■ Given instruction:
Retype the listing below word for word, starting at the line that contains "is (1280, 720)." and ending at the line that contains "pos(589,52)", both included.

■ Stored data:
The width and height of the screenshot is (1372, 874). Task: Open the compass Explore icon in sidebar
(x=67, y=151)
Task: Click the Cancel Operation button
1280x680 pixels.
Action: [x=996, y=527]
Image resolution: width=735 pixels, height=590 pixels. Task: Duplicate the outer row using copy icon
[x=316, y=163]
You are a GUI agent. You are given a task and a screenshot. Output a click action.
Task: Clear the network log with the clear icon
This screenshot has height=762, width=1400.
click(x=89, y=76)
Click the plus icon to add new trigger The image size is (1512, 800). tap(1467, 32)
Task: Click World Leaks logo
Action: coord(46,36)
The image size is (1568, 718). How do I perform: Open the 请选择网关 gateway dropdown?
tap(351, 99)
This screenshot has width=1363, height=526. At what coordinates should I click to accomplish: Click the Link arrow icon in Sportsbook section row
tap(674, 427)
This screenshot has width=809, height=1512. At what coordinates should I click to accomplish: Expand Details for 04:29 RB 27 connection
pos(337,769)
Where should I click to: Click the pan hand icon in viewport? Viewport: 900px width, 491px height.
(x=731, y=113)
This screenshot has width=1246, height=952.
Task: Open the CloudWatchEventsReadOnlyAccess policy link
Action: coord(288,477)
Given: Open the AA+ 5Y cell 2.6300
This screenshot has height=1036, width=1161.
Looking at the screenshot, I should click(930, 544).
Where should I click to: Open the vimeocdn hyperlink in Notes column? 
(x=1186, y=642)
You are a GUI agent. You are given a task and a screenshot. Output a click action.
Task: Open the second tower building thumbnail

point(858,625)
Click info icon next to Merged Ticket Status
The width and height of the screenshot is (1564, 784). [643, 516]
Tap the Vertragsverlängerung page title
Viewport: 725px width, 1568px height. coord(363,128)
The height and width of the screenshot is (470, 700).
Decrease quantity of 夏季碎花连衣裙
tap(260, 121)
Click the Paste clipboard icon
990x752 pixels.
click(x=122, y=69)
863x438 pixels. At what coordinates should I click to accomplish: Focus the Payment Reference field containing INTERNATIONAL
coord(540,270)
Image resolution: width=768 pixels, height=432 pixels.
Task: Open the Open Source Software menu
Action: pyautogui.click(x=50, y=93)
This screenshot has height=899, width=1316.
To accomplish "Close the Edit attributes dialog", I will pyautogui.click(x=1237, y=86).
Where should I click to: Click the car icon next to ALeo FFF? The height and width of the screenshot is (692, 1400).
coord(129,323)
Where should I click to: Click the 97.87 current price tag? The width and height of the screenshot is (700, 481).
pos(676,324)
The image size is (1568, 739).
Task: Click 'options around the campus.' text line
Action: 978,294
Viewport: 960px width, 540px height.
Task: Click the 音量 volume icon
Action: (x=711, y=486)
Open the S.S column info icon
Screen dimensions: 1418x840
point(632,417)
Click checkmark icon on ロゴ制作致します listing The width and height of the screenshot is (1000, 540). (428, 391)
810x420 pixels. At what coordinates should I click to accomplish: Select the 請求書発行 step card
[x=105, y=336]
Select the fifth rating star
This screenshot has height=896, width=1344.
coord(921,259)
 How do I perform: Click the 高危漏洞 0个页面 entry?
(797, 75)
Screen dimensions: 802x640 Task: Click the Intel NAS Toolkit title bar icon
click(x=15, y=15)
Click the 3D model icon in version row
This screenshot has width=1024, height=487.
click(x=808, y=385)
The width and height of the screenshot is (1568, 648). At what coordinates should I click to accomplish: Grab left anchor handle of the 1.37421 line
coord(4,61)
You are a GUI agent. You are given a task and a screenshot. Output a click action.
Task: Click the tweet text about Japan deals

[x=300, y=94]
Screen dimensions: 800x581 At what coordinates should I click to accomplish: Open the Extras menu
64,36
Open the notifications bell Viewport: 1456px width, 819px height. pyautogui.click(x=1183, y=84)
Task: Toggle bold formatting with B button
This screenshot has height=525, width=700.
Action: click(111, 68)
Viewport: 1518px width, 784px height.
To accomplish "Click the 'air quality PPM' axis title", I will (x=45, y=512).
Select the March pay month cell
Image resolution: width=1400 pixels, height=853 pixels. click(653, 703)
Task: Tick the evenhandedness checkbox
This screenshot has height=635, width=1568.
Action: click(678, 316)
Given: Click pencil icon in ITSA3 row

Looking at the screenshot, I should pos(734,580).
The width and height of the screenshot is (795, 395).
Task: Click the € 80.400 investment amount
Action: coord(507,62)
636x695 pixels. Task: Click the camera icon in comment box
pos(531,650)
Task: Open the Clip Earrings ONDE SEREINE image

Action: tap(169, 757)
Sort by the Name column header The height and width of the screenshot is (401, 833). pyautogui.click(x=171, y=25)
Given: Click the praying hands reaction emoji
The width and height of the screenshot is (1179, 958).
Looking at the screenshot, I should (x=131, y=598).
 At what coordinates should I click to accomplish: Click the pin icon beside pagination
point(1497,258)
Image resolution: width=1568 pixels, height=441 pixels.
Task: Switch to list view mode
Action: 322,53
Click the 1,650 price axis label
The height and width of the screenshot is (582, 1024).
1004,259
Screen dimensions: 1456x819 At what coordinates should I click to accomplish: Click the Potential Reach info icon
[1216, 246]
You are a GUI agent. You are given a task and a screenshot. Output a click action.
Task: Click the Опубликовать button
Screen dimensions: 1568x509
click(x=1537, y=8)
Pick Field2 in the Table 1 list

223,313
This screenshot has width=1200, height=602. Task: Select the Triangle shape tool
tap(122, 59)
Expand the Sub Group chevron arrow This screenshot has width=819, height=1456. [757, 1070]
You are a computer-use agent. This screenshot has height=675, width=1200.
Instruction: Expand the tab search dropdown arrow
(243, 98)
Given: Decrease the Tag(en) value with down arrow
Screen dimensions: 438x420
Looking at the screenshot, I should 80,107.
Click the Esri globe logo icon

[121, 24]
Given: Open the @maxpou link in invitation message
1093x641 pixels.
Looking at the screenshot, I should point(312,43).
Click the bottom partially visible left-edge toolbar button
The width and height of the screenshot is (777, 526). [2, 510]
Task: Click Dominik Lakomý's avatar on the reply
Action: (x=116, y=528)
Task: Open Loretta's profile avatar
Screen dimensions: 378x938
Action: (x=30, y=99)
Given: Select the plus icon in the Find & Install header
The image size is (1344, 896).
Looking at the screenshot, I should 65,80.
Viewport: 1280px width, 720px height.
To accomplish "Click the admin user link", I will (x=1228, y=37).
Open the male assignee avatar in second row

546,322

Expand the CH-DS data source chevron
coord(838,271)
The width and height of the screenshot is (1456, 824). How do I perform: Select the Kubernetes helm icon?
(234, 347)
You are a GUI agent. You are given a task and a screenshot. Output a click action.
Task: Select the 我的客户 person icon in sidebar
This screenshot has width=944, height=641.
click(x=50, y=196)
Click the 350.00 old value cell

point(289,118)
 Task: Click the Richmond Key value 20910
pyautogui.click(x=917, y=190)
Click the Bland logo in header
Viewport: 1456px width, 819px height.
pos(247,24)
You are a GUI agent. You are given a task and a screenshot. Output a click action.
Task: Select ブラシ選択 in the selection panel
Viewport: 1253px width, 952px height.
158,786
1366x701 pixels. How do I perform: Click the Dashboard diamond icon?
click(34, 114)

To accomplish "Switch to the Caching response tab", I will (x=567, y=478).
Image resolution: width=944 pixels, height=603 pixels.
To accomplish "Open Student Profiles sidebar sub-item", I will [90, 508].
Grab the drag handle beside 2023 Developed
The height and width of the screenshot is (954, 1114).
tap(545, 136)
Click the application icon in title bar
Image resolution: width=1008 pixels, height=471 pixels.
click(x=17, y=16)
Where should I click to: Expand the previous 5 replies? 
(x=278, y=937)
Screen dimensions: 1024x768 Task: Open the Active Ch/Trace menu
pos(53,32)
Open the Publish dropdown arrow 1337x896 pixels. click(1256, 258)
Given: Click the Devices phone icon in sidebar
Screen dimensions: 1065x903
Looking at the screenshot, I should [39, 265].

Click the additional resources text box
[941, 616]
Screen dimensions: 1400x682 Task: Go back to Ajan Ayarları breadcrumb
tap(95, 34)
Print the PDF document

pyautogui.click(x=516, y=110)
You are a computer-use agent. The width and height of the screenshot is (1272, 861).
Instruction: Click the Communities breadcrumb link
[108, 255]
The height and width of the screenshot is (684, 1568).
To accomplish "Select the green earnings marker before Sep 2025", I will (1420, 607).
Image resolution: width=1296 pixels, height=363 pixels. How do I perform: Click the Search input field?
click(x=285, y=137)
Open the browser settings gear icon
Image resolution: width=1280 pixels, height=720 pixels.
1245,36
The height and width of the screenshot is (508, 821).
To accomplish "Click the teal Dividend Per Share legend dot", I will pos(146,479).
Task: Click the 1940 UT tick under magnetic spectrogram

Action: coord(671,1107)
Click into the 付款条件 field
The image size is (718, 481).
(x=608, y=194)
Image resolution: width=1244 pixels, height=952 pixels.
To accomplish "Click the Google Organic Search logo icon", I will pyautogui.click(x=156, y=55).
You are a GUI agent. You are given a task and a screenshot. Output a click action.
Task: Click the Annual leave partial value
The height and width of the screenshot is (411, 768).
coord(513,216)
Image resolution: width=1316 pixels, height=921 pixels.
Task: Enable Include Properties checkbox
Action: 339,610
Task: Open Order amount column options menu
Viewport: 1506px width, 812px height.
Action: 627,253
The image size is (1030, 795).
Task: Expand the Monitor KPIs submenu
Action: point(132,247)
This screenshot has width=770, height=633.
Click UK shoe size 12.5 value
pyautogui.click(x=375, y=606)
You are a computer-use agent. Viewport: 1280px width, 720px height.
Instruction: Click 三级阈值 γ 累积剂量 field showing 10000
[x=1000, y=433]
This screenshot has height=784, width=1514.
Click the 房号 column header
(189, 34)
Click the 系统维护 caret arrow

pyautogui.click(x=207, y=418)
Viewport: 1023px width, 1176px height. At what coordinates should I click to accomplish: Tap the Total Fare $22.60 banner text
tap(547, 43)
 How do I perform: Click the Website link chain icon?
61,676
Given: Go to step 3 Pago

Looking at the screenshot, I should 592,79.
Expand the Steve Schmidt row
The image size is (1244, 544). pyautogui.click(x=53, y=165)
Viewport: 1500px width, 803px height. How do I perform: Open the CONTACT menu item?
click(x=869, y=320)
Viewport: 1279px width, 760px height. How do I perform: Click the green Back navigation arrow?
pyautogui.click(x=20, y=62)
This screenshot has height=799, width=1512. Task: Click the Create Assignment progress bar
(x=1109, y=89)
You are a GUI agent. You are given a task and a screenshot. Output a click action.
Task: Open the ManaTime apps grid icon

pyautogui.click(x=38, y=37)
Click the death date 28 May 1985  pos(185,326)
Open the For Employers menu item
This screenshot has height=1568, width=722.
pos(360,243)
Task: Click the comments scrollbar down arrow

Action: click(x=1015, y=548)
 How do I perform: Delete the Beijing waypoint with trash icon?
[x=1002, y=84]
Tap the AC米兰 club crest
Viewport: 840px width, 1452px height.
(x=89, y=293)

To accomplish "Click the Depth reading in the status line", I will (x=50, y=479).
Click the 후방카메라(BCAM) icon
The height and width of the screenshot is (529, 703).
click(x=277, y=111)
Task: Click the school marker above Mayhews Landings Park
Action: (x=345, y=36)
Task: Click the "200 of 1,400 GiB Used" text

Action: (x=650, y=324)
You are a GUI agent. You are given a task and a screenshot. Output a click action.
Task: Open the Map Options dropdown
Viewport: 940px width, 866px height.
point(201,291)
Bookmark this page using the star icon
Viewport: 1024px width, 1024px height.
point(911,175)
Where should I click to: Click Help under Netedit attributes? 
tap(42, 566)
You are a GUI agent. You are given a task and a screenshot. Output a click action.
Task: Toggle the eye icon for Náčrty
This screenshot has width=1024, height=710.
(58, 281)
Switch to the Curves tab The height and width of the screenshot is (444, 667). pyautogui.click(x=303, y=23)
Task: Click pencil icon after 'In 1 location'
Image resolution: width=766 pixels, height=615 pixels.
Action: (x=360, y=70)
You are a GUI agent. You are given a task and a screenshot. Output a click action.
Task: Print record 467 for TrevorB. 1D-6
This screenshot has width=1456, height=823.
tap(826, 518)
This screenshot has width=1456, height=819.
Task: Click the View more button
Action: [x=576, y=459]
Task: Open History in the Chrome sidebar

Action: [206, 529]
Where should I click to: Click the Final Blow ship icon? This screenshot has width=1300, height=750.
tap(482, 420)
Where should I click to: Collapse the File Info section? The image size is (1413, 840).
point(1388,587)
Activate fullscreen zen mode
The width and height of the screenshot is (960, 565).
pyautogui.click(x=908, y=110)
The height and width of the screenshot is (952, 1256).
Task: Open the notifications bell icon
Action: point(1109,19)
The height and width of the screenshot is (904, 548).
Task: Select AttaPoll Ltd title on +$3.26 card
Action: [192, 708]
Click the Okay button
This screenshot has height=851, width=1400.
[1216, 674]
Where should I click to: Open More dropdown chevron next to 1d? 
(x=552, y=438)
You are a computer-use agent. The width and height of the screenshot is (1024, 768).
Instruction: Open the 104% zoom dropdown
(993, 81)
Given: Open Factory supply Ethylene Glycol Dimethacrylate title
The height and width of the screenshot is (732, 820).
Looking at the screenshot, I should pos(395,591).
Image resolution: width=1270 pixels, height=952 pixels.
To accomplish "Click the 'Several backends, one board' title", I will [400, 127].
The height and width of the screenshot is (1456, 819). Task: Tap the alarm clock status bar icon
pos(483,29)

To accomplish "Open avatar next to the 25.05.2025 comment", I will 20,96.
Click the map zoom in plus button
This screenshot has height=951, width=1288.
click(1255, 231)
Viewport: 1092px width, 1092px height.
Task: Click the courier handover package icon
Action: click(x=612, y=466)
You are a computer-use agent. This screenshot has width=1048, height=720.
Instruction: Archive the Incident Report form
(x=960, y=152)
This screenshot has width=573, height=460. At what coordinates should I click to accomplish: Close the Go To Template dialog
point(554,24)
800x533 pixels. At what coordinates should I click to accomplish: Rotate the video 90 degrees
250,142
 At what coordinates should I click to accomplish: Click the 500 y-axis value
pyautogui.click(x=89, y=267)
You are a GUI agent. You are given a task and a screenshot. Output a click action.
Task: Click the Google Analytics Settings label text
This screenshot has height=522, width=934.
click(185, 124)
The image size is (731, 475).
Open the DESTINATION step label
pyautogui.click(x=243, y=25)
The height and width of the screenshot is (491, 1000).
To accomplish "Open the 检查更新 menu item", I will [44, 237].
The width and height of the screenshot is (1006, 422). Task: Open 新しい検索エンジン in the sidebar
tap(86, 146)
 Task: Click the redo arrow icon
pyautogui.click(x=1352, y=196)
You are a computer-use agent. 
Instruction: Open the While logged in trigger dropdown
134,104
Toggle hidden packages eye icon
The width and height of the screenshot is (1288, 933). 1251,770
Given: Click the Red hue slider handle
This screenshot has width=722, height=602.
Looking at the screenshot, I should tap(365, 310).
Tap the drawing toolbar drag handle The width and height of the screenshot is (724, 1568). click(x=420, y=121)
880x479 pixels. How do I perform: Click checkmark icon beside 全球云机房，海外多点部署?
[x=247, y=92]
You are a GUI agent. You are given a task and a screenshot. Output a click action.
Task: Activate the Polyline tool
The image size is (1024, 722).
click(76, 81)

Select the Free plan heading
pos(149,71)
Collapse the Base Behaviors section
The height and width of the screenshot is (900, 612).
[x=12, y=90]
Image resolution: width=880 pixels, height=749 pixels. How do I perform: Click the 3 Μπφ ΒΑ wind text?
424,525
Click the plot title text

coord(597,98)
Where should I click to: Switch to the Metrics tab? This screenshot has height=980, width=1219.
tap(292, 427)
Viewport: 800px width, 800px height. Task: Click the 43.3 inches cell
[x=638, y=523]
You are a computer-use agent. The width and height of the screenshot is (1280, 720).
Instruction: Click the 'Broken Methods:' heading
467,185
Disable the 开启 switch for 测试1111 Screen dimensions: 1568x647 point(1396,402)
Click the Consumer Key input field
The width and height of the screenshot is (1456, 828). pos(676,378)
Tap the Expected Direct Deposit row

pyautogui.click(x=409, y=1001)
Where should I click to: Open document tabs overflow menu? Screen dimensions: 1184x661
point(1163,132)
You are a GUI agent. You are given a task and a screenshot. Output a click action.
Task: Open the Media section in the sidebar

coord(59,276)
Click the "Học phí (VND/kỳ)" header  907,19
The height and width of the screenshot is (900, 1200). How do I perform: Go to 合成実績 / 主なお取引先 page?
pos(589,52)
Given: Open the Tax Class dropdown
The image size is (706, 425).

■ Task answer:
You are a computer-use agent. The width and height of the screenshot is (1280, 720).
Instruction: Click the 'Broken Methods:' heading
467,185
Disable the 开启 switch for 测试1111 Screen dimensions: 1568x647 point(1396,402)
Click the Consumer Key input field
The width and height of the screenshot is (1456, 828). pos(676,378)
Tap the Expected Direct Deposit row

pyautogui.click(x=409, y=1001)
Where should I click to: Open document tabs overflow menu? Screen dimensions: 1184x661
point(1163,132)
You are a GUI agent. You are given a task and a screenshot. Output a click action.
Task: Open the Media section in the sidebar

coord(59,276)
Click the "Học phí (VND/kỳ)" header  907,19
The height and width of the screenshot is (900, 1200). How do I perform: Go to 合成実績 / 主なお取引先 page?
pos(589,52)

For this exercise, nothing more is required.